Source extract:

────────────────────

# Leather HELP



## The Stamped (Aug 16, 2011)

As you all must know, the sun just destroys our leather. When i bought the goat, the leather was real rough and dry. I've got the classic black and for the past month or 2 have been trying to restore it. Ive been using mothers and it doesn't seem to be having any real effect, besides leaving a white residue. Any suggestions? I'm thinking about tinting my windows to help save it for the future (legal limits in WI?). I just want to have my leather back!!!  Thanks for the help guys


----------



## Gotagoat (Jan 6, 2006)

I use Maguire's Leather Conditioner to very good effect and no residue. Although I don't think a product is made that will do much to cure cracks, regular application should slow deterioration. Nothing is better for leather than minimizing sun exposure.


----------



## GTO JUDGE (May 14, 2005)

My GTO is garage kept with minimal sun. I applied Maguires Gold Class religiously from the first day I purchased it. I concentrated on the seams knowing there were issues. I got nailed with the splitting of the seams. It's a cheap grade of leather. Constant care will not prevent it. Either you'll get it or you won't.


----------



## jpalamar (Jul 22, 2008)

I almost never conditioned mine and it was a DD with 80k miles. Parked outside. My leather was mint. The wifes was conditioned every month, stored in a garage, and ripped in the back seats. Even her GM replacements tore within a year.

If I was paying, I'd go aftermarket.

Figure that.

Don't get the Maguire's Leather Conditioner in the spray bottle. It sucks compared to the 'paste' they offer.


----------



## BWinc (Sep 21, 2005)

Go to Autogeek and look up Leatherique. Expensive but it works.


----------



## nubee12 (May 18, 2012)

────────────────────

Source data:
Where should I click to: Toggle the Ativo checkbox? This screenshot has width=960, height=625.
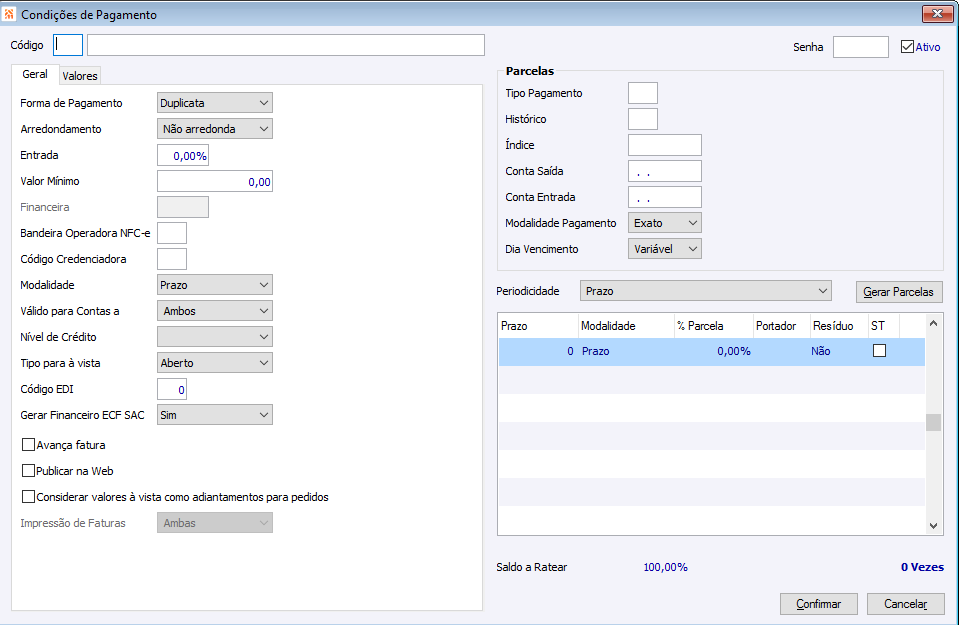pyautogui.click(x=907, y=46)
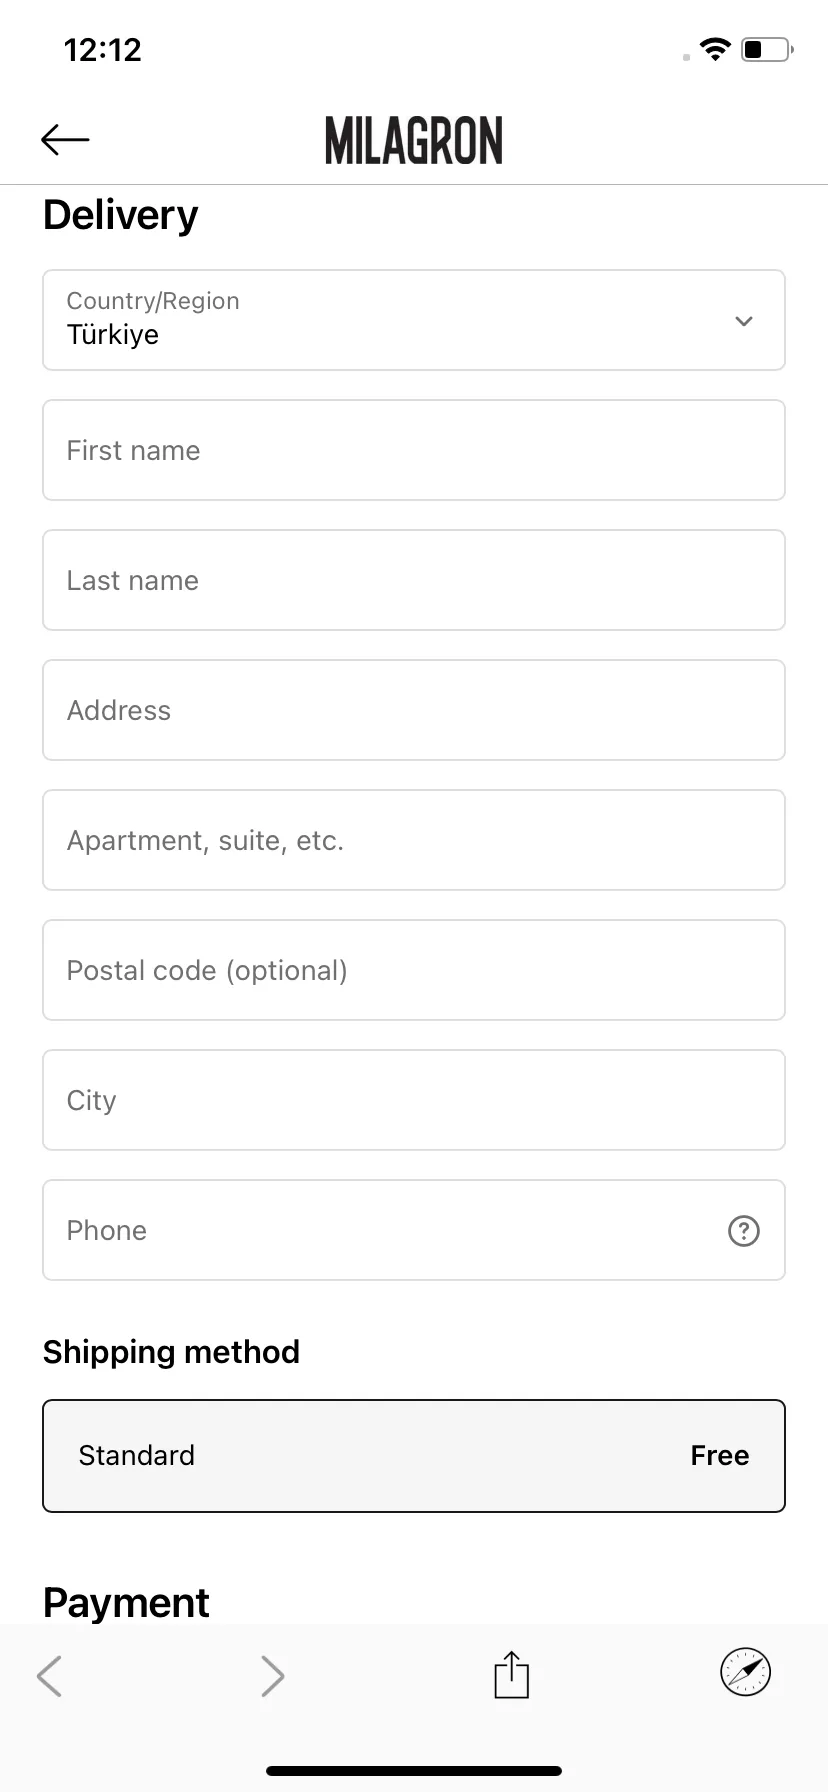
Task: Open the Phone field help question mark
Action: (x=744, y=1230)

────────────────────

Requests:
1 – Please duplicate the part of the leather-care thread between "I use Maguire's" and "or you won't.", inclusive.
2 – In the leather-care thread, condense the paragraph beginning "My GTO is garage kept" into a short bulleted list that keeps its main facts.

Written responses:
1 –
I use Maguire's Leather Conditioner to very good effect and no residue. Although I don't think a product is made that will do much to cure cracks, regular application should slow deterioration. Nothing is better for leather than minimizing sun exposure.


----------



## GTO JUDGE (May 14, 2005)

My GTO is garage kept with minimal sun. I applied Maguires Gold Class religiously from the first day I purchased it. I concentrated on the seams knowing there were issues. I got nailed with the splitting of the seams. It's a cheap grade of leather. Constant care will not prevent it. Either you'll get it or you won't.

2 –
- The GTO is garage kept with minimal sun exposure.
- Maguires Gold Class was applied religiously from the first day of ownership, with focus on the seams because of known issues.
- The seams split anyway.
- The leather is a cheap grade, and constant care will not prevent the problem: either you'll get it or you won't.